**Task directions**
Two lines below mark the span: the one containing "This screenshot has width=1456, height=819. At" and the one containing "This screenshot has width=1269, height=734.". Set down both, plus every line between, exactly as they stand, and nothing else.

━━━━━ Material provided ━━━━━

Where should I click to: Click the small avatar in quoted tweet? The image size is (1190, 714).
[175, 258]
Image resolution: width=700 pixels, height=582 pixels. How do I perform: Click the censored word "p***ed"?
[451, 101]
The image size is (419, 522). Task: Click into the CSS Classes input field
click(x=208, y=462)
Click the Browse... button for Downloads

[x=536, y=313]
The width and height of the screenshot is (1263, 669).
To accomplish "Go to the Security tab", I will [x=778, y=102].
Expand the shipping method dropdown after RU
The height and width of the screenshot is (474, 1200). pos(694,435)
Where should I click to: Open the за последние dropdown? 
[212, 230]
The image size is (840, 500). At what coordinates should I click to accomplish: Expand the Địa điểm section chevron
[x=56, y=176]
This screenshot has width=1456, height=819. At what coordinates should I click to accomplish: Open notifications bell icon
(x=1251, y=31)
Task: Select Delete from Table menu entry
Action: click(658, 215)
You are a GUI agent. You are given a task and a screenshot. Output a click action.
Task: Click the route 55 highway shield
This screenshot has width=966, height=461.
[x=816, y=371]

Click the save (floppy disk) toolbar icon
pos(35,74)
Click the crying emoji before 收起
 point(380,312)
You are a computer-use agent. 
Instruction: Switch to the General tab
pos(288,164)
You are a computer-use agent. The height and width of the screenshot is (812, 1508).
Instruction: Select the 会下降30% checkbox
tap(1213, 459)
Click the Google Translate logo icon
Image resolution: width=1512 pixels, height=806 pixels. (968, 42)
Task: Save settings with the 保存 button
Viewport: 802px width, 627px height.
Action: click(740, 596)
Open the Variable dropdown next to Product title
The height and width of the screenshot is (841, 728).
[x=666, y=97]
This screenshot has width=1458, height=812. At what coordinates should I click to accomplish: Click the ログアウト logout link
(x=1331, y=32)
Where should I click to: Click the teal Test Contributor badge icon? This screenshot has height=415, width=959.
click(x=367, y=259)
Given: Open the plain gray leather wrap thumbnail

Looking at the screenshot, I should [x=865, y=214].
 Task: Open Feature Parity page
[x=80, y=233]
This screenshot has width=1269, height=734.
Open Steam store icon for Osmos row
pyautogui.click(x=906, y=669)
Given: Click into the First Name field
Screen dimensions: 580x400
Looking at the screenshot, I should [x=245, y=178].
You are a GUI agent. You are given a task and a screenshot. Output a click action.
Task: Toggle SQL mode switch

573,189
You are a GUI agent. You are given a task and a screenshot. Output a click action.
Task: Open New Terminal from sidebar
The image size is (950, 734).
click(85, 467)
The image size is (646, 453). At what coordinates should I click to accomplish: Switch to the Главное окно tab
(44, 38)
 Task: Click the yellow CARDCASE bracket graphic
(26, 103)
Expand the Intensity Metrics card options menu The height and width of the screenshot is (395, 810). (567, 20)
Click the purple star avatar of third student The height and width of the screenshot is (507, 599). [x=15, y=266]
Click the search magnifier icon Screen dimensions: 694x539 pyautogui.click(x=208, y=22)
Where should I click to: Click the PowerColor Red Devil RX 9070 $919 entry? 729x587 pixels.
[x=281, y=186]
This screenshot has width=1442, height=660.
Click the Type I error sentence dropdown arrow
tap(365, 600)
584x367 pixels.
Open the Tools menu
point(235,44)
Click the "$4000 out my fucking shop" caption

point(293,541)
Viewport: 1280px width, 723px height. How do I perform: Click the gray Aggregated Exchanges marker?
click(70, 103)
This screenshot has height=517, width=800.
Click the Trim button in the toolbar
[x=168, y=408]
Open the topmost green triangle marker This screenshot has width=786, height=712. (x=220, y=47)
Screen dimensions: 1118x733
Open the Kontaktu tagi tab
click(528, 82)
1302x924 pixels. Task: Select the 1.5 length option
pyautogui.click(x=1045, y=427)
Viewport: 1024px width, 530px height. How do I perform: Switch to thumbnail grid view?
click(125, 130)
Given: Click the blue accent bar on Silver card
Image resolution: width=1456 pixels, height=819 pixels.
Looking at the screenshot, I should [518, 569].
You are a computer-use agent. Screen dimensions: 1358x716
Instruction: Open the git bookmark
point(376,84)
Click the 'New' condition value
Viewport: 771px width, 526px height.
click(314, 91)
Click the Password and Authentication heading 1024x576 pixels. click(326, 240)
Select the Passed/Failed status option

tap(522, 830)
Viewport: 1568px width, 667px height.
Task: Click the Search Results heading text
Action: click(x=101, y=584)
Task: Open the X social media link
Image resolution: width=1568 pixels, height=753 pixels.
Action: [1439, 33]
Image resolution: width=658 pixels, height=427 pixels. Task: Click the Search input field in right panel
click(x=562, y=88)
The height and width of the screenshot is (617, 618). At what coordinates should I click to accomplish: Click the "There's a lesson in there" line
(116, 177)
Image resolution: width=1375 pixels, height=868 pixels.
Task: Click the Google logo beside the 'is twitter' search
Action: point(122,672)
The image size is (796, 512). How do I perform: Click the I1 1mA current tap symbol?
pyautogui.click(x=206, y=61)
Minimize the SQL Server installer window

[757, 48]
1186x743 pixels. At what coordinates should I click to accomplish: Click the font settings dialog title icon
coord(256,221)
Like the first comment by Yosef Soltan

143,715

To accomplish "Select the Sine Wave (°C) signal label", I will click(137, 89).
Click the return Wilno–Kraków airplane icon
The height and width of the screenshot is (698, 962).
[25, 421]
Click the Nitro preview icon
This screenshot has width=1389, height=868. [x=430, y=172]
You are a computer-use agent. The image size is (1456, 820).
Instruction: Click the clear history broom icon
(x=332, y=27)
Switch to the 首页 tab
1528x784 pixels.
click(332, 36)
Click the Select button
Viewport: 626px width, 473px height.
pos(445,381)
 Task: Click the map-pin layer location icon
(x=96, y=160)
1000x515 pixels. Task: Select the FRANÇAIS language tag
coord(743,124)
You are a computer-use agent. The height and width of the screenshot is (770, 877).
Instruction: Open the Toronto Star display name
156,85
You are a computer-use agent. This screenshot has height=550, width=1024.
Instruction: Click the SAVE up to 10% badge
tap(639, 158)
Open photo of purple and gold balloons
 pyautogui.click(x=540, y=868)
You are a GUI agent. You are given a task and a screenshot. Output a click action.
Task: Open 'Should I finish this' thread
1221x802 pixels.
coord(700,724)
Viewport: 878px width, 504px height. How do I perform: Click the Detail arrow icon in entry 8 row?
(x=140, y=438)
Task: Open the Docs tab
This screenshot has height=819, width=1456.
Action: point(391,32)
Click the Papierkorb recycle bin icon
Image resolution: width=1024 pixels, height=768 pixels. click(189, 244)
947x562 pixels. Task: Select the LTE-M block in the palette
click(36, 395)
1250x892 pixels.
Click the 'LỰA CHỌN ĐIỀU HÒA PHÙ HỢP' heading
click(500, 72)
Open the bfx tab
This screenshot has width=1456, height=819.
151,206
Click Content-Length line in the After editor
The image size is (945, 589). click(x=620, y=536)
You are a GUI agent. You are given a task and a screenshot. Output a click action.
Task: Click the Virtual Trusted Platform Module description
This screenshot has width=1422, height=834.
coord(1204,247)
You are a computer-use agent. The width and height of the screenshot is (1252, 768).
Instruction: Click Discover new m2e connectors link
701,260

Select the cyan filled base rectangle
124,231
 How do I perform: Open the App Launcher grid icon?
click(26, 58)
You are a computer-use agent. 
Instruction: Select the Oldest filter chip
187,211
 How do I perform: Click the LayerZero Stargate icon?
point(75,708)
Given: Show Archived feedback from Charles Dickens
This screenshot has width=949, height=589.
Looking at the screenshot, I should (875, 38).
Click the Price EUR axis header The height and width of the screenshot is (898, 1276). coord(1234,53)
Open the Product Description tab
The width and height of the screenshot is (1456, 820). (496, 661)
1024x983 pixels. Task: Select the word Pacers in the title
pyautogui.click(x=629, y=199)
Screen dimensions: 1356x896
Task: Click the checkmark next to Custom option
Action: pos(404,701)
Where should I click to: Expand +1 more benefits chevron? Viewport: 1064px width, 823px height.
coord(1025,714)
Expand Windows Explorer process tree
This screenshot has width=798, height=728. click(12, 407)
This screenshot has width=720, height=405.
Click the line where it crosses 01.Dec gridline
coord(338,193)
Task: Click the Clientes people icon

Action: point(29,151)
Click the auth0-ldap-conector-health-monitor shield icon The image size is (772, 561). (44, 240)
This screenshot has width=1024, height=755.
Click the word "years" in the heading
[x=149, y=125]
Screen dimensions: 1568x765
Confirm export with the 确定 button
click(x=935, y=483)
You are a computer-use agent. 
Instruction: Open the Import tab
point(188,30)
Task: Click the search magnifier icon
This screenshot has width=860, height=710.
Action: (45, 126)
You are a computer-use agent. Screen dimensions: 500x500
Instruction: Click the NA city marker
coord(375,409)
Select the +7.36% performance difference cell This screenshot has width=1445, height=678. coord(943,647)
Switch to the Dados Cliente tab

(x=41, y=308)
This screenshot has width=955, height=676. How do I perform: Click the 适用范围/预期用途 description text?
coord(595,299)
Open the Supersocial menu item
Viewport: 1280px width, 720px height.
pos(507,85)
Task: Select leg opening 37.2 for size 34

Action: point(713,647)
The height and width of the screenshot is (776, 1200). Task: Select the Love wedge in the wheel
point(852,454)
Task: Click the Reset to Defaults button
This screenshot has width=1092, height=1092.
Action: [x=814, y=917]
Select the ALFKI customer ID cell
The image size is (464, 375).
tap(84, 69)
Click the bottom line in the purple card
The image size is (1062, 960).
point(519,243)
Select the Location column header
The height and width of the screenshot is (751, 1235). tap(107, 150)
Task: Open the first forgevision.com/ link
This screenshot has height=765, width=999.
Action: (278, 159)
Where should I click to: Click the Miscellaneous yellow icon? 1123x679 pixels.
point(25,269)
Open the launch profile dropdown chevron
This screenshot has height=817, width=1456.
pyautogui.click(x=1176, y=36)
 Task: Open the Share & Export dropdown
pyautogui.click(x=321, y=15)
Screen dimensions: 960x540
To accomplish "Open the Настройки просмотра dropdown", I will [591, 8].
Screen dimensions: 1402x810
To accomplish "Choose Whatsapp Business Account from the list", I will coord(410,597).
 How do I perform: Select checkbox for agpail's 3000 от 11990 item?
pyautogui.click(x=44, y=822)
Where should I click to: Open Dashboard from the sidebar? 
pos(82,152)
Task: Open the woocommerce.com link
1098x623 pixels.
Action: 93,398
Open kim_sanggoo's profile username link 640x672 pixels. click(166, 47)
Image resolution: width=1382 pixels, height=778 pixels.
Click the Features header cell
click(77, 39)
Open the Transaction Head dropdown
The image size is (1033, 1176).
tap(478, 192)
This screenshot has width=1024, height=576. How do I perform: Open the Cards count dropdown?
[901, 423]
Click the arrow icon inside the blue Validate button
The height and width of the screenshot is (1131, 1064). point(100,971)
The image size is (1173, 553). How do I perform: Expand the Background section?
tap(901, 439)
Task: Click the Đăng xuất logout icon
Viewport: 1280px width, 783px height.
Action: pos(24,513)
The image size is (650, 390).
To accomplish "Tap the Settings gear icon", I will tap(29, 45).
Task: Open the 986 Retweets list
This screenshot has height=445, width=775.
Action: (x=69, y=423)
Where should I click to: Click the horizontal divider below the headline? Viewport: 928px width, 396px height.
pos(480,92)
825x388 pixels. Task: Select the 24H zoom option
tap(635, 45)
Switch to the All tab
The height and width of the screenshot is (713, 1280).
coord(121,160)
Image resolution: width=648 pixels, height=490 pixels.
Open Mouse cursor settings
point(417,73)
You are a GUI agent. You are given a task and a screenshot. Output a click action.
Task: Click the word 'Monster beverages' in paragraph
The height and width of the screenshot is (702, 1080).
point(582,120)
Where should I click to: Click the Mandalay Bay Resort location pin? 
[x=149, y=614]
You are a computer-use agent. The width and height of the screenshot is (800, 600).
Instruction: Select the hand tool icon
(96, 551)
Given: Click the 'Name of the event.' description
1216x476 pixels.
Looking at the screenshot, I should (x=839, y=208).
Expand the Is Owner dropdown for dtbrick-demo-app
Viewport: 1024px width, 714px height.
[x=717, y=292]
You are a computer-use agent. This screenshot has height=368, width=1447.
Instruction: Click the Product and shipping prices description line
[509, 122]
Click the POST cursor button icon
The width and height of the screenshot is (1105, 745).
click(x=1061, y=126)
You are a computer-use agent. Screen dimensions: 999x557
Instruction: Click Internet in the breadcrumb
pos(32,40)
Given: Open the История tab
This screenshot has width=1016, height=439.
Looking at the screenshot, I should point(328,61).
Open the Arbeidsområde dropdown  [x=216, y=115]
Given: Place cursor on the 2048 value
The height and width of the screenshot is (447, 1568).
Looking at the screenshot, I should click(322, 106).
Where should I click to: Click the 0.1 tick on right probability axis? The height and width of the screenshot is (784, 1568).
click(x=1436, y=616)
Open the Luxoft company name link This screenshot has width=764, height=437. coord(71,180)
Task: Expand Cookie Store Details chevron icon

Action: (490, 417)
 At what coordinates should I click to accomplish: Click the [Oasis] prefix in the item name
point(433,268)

━━━━━

**Answer space**
This screenshot has width=1456, height=819. At what coordinates should I click to accomplish: Open notifications bell icon
(x=1251, y=31)
Task: Select Delete from Table menu entry
Action: click(658, 215)
You are a GUI agent. You are given a task and a screenshot. Output a click action.
Task: Click the route 55 highway shield
This screenshot has width=966, height=461.
[x=816, y=371]

Click the save (floppy disk) toolbar icon
pos(35,74)
Click the crying emoji before 收起
 point(380,312)
You are a computer-use agent. 
Instruction: Switch to the General tab
pos(288,164)
You are a computer-use agent. The height and width of the screenshot is (812, 1508).
Instruction: Select the 会下降30% checkbox
tap(1213, 459)
Click the Google Translate logo icon
Image resolution: width=1512 pixels, height=806 pixels. (968, 42)
Task: Save settings with the 保存 button
Viewport: 802px width, 627px height.
Action: click(740, 596)
Open the Variable dropdown next to Product title
The height and width of the screenshot is (841, 728).
[x=666, y=97]
This screenshot has width=1458, height=812. At what coordinates should I click to accomplish: Click the ログアウト logout link
(x=1331, y=32)
Where should I click to: Click the teal Test Contributor badge icon? This screenshot has height=415, width=959.
click(x=367, y=259)
Given: Open the plain gray leather wrap thumbnail

Looking at the screenshot, I should [x=865, y=214].
 Task: Open Feature Parity page
[x=80, y=233]
This screenshot has width=1269, height=734.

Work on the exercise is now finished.